● WORK ITEM
Copy the rows from the line that contains "Describe the element at coordinates (2432, 633)" through the end of the rows, both ends included. Swap "screenshot" for "screen capture", change nothing else, and leave the pictures out.

● SUPPLIED DATA

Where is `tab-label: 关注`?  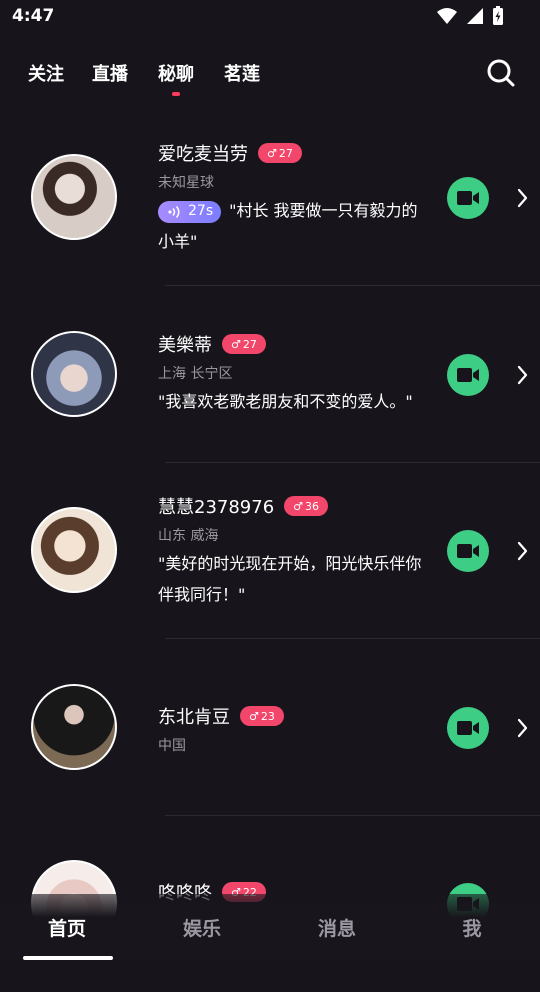
tab-label: 关注 is located at coordinates (46, 74).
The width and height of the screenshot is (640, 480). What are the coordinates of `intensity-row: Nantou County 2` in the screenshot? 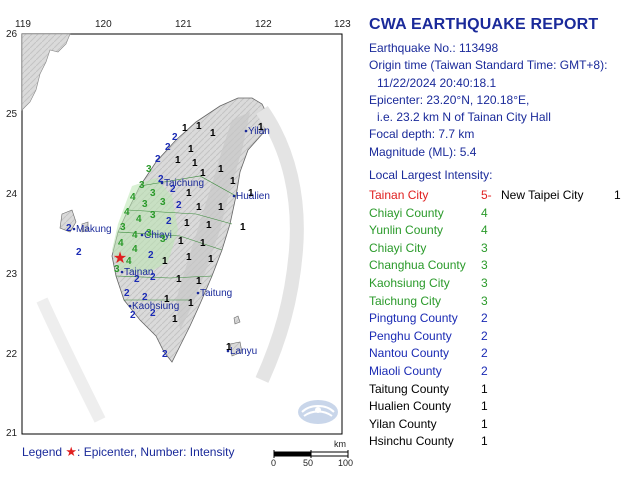 It's located at (503, 355).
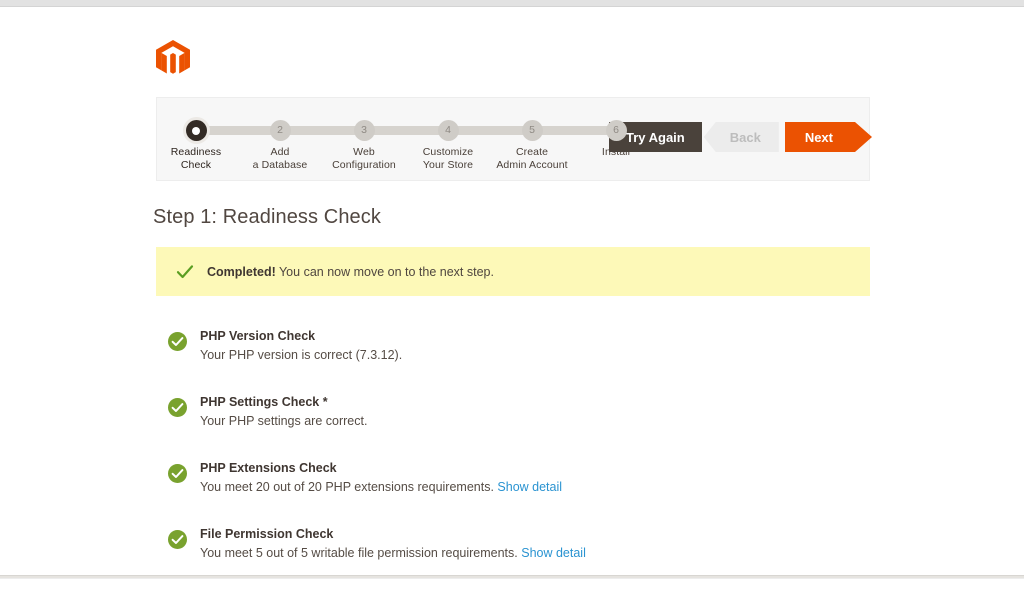  Describe the element at coordinates (535, 355) in the screenshot. I see `check-description: Your PHP version is correct (7.3.12).` at that location.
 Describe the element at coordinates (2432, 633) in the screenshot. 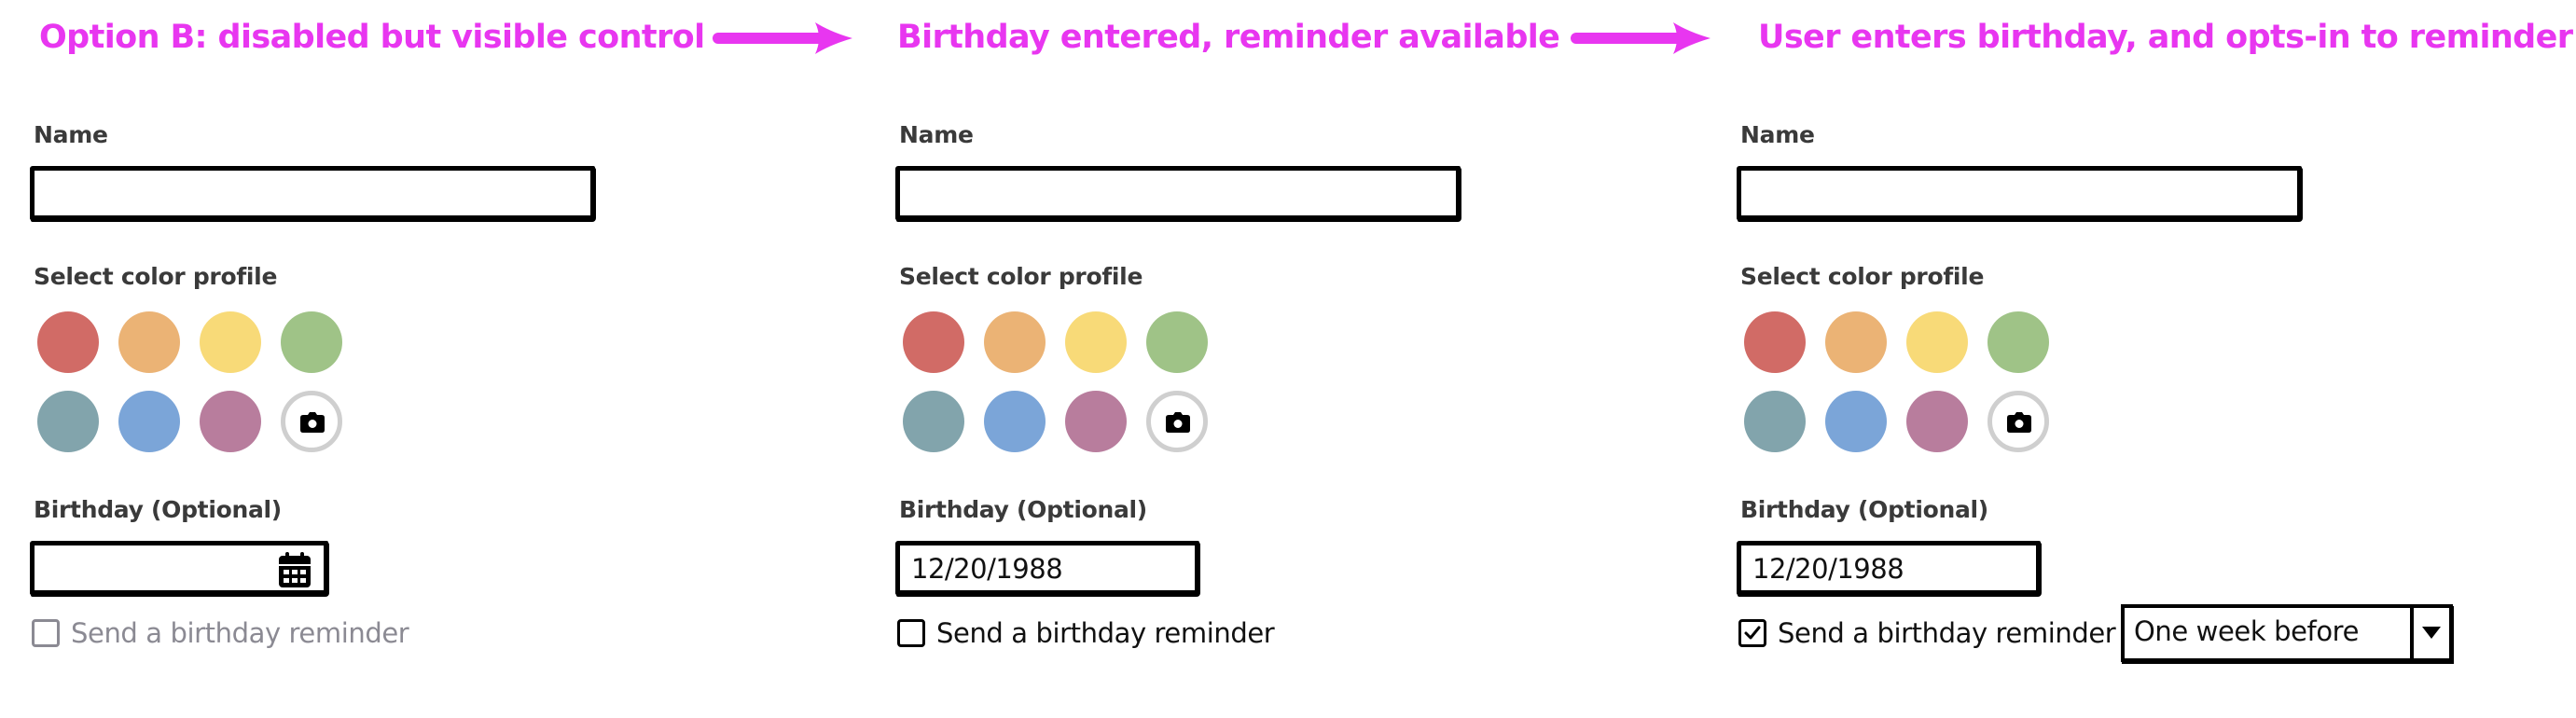

I see `chevron-down-icon` at that location.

● EXPECTED OUTPUT
 Describe the element at coordinates (2432, 633) in the screen capture. 

I see `chevron-down-icon` at that location.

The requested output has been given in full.